We do not know the limits of this agency, and many of the insects habitually regarded as unqualified pests, may directly or indirectly perform functions as important to the most valuable plants as the services rendered by certain tribes to the orchids. I say directly or indirectly, because, besides the other arrangements of nature for chocking the undue multiplication of particular species, she has established a police among insects themselves, by which some of them keep down or promote the increase of others; for there are insects, as well as birds and beasts, of prey. The existence of an insect which fertilizes a useful vegetable may depend on that of another insect which constitutes his food in some stage of his life, and this other again may be as injurious to some plant as his destroyer is to a different species.

The ancients, according to Pliny, were accustomed to hang branches of the wild fig upon the domestic tree, in order that the insects which frequented the former might hasten the ripening of the cultivated fig by their punctures—or, as others suppose, might fructify it by transporting to it the pollen of the wild fruit—and this process, called caprification, is not yet entirely obsolete. [Footnote: The utility of caprification has been a good deal disputed, and it has, I believe, been generally abandoned in Italy, though still practised in Greece. See Browne, The Trees of America, p. 475, and on caprification in Kabylia, N. Bibesco, Les Kabyles du Djardjura, in Revue des Deux Mondes for April 1st, 1805, p. 580; also, Aus der Natur, vol. xxx., p. 684, and Phipson,

Utilization of Minute Life, p. 50. In some parts of Sicily, sprigs of mint, mentha pulegium, are used instead of branches of the wild for caprification.
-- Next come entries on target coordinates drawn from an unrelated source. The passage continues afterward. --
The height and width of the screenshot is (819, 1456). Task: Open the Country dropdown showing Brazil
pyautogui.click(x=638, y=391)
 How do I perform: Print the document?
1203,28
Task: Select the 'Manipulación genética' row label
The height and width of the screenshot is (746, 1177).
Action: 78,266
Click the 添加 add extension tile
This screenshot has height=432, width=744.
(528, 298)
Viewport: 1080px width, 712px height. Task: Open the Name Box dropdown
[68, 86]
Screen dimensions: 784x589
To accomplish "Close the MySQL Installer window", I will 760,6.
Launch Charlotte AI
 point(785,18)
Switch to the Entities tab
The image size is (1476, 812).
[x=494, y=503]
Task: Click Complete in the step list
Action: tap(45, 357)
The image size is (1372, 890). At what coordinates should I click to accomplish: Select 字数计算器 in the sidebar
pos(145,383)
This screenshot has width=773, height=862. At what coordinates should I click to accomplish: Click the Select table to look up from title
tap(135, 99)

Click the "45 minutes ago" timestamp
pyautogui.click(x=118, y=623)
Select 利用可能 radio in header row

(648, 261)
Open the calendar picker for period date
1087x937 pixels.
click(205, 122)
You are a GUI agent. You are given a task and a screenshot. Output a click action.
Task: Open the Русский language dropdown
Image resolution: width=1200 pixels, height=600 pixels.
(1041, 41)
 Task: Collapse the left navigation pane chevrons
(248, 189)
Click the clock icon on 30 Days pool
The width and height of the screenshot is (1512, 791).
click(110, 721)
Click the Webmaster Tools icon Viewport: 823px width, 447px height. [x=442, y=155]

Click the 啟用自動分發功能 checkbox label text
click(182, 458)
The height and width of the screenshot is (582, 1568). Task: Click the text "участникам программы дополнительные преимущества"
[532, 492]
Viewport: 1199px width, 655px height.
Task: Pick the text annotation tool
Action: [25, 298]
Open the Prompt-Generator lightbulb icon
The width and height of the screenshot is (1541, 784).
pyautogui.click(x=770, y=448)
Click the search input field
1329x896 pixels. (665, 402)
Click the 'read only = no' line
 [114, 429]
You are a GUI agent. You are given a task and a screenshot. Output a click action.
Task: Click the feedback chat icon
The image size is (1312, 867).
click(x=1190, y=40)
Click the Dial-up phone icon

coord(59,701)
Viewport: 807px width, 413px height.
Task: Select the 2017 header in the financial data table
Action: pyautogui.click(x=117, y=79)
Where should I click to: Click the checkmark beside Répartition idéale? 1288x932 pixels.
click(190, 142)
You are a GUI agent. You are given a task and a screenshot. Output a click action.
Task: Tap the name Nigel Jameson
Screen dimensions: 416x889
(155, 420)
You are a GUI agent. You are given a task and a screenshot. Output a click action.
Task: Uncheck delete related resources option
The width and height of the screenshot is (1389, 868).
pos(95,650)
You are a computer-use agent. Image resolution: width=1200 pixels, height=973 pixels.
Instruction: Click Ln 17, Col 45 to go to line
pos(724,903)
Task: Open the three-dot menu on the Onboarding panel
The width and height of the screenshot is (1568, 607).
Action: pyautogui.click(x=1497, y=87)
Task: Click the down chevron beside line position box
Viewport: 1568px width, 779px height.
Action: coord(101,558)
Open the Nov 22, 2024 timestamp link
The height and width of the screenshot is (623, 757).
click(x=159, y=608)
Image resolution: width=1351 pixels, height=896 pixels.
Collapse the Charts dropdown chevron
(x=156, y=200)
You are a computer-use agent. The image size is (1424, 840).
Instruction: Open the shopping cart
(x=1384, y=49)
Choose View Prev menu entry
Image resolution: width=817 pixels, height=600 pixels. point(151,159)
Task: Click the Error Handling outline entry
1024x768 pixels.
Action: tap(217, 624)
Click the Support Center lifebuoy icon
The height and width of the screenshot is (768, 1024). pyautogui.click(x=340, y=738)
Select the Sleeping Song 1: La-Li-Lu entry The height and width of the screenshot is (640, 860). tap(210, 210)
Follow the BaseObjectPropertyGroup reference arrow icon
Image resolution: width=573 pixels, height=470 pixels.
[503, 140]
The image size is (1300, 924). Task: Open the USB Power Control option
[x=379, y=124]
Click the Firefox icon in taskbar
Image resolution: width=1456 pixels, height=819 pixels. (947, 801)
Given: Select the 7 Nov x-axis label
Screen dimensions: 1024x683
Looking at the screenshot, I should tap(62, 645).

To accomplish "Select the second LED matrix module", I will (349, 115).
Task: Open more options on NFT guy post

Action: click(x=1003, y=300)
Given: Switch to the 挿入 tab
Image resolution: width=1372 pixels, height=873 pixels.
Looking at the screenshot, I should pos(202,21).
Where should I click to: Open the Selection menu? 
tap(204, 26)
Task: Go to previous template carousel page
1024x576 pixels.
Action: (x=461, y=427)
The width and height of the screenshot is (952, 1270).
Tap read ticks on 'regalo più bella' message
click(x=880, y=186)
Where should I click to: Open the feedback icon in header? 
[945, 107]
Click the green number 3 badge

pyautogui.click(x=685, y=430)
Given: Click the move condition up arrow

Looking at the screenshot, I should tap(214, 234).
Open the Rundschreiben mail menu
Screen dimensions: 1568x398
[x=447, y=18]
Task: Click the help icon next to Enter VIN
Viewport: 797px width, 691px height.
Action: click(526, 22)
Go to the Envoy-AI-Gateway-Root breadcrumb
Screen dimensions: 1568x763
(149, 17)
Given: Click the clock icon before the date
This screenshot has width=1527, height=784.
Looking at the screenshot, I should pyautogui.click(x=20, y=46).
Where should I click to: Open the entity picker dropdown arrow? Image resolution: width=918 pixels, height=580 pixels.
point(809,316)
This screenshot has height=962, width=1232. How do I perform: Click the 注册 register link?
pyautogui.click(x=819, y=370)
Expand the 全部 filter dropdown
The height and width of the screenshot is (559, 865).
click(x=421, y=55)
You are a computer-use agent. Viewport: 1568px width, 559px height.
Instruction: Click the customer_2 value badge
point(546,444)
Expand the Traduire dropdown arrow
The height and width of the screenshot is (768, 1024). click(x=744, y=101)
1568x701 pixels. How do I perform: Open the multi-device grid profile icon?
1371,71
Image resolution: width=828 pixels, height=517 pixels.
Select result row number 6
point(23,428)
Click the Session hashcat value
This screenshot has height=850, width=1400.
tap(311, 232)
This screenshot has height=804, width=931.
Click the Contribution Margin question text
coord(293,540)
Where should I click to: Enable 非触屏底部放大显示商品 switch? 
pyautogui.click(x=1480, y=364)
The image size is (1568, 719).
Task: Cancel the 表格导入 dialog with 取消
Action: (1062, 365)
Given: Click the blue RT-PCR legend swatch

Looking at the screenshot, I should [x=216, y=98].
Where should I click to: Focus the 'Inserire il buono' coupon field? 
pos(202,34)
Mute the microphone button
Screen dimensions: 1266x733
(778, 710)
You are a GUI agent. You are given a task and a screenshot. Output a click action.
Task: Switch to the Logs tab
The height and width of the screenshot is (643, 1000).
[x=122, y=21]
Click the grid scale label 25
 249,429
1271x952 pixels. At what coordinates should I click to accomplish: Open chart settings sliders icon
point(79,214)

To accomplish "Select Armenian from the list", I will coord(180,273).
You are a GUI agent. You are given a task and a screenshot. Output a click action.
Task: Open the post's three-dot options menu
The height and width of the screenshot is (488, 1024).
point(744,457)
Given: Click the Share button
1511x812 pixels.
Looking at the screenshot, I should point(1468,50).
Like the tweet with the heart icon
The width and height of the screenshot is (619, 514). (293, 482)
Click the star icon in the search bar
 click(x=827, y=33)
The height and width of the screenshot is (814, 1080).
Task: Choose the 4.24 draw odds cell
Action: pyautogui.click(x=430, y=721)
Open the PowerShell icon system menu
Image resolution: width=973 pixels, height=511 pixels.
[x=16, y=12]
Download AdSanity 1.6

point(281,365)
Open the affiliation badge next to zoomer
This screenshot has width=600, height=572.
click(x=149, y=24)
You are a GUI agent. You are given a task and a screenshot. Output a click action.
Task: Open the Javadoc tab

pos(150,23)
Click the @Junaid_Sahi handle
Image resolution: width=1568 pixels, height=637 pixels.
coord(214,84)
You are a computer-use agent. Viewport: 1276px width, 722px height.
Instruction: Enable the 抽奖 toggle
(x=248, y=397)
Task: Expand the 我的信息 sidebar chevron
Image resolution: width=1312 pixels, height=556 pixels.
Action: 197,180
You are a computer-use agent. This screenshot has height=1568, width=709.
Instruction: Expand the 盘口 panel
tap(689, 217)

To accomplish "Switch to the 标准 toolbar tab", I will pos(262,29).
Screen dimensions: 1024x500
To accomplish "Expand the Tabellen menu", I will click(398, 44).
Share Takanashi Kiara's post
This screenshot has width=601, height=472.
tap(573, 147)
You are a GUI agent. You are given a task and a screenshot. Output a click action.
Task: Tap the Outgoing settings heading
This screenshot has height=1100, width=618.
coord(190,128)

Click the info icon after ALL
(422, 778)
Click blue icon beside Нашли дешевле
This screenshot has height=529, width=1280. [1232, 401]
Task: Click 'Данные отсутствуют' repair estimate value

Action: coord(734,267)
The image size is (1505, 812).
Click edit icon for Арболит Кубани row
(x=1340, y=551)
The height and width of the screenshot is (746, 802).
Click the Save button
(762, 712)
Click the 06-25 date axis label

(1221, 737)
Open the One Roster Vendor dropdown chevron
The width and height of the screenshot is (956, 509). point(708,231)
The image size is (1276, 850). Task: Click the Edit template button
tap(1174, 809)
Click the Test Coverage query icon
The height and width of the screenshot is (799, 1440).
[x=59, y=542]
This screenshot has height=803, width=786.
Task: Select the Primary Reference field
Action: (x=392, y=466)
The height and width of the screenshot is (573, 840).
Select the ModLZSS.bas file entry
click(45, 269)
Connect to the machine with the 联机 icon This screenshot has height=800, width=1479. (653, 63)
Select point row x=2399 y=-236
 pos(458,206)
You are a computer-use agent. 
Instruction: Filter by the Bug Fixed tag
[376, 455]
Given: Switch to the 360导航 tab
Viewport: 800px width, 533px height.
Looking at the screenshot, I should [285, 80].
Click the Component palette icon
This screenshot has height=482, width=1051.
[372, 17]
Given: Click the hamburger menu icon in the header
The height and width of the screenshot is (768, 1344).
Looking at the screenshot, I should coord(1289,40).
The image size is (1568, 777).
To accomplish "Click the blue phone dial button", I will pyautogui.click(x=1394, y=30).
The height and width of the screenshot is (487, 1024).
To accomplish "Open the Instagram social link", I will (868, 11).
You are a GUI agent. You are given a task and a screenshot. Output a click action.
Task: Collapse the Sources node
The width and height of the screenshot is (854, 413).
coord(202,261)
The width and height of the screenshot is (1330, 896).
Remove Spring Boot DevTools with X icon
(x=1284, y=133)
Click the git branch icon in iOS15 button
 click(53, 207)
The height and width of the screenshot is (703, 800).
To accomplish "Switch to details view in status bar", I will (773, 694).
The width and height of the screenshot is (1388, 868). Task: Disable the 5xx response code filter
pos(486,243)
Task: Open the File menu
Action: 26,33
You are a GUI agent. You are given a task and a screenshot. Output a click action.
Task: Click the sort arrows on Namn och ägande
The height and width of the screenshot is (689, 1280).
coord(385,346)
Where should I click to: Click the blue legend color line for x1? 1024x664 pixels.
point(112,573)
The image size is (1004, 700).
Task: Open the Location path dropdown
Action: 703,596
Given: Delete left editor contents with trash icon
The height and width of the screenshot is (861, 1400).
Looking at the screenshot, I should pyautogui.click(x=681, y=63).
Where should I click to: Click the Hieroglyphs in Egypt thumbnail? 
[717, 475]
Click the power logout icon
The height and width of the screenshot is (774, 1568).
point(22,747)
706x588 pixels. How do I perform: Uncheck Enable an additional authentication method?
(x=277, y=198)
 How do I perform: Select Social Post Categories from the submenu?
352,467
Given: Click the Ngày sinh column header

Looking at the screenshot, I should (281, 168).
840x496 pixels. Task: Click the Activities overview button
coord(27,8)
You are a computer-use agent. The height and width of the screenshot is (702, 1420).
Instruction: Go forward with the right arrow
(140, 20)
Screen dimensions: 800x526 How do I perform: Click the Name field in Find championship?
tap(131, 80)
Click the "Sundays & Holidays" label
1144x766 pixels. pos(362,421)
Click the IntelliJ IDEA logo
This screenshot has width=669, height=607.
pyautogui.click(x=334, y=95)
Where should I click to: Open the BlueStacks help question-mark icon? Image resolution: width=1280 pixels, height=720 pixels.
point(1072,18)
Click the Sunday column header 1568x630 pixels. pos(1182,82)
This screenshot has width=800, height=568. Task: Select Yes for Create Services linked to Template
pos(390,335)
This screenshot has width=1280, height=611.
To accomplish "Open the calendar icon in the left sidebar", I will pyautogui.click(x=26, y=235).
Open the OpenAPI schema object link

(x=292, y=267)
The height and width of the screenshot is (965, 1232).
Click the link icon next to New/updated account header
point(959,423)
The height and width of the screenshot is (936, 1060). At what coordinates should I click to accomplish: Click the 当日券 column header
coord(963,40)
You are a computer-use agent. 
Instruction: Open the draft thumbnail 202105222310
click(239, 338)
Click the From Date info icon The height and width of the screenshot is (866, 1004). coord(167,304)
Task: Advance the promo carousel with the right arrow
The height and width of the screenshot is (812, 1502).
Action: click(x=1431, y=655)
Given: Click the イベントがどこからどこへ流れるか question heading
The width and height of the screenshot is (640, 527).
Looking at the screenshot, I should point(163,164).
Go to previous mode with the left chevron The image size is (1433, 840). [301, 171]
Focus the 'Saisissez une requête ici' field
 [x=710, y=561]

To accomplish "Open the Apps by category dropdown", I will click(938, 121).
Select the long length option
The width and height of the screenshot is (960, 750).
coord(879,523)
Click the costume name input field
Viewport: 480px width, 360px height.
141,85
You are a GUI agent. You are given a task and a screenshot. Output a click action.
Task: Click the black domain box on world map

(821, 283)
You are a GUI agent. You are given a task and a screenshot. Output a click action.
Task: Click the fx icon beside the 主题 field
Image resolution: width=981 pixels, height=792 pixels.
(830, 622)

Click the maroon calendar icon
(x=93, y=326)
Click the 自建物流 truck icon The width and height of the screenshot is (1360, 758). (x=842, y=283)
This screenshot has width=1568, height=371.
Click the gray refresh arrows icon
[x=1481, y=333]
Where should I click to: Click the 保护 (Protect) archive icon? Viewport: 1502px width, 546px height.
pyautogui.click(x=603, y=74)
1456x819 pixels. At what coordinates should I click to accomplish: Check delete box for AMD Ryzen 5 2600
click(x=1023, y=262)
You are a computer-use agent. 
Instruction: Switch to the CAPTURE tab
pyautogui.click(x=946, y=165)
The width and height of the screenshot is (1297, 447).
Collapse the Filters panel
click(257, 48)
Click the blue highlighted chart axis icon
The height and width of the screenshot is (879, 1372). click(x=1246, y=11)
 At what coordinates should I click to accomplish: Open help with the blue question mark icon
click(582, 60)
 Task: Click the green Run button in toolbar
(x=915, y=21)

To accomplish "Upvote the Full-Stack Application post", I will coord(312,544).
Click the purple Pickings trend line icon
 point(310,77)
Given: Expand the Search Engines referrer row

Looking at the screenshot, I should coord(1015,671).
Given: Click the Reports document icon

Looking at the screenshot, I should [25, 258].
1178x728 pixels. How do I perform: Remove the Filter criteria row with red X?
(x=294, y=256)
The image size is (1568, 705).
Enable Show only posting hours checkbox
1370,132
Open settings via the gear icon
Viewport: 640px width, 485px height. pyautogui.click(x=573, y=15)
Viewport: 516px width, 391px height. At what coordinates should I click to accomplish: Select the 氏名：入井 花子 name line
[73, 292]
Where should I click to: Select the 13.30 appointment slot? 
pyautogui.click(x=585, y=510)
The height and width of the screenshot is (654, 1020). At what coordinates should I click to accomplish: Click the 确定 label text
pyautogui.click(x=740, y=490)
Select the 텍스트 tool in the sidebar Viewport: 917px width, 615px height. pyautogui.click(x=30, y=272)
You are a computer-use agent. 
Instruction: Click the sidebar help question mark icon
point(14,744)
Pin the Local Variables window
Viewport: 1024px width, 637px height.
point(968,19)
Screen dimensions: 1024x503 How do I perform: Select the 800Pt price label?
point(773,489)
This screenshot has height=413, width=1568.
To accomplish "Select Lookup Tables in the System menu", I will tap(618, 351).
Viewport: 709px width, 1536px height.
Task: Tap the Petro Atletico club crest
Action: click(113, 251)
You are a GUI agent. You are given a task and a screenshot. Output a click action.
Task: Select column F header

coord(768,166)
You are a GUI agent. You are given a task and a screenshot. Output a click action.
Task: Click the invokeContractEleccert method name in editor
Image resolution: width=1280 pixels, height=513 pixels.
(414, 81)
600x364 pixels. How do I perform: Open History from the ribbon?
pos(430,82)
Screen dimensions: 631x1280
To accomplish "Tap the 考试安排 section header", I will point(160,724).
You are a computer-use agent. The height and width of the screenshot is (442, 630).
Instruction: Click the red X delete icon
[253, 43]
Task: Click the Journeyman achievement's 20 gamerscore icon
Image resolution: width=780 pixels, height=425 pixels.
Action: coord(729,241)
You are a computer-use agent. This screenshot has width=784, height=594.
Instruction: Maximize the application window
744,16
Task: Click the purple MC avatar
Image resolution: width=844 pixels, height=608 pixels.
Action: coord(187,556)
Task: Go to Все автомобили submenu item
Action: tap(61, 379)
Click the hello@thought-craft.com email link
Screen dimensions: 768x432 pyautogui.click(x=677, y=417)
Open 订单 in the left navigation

Pitre, Usi popolari Siciliani, 1871, p. 18.]

The perforations of the earthworms and of many insect larvae mechanically affect the texture of the soil and its permeability by water, and they therefore have a certain influence on the form and character of terrestrial surface. The earthworms long ago made good their title to the respect and gratitude of the farmer as well as of the angler. Their utility has been pointed out in many scientific as well as in many agricultural treatises. The following extract from an essay on this subject will answer my present purpose:

"Worms are great assistants to the drainer, and valuable aids to the fanner in keeping up the fertility of the soil. They love moist, but not wet soils; they will bore down to, but not into water; they multiply rapidly on land after drainage, and prefer a deeply-dried soil. On examining part of a field which had been deeply drained, after long-previous shallow drainage, it was found that the worms had greatly increased in number, and that their bores descended quite to the level of the pipes. Many worm-bores were large enough to receive the little finger. A piece of land near the sea, in Lincolnshire, over which the sea had broken and killed all the worms, remained sterile until the worms again inhabited it. A piece of pasture land, in which worms were in such numbers that it was thought their casts interfered too much with its produce, was rolled at night in order to destroy the worms. The result was, that the fertility of the field greatly declined, nor was it restored until they had recruited their numbers, which was aided by collecting and transporting multitudes of worms from the fields.

"The great depth into which worms will bore, and from which they push up fine fertile soil, and cast it on the surface, have been well shown by the fact that in a few years they have actually elevated the surface of fields by a largo layer of rich mould, several inches thick, thus affording nourishment to the roots of grasses, and increasing the productiveness of the soil."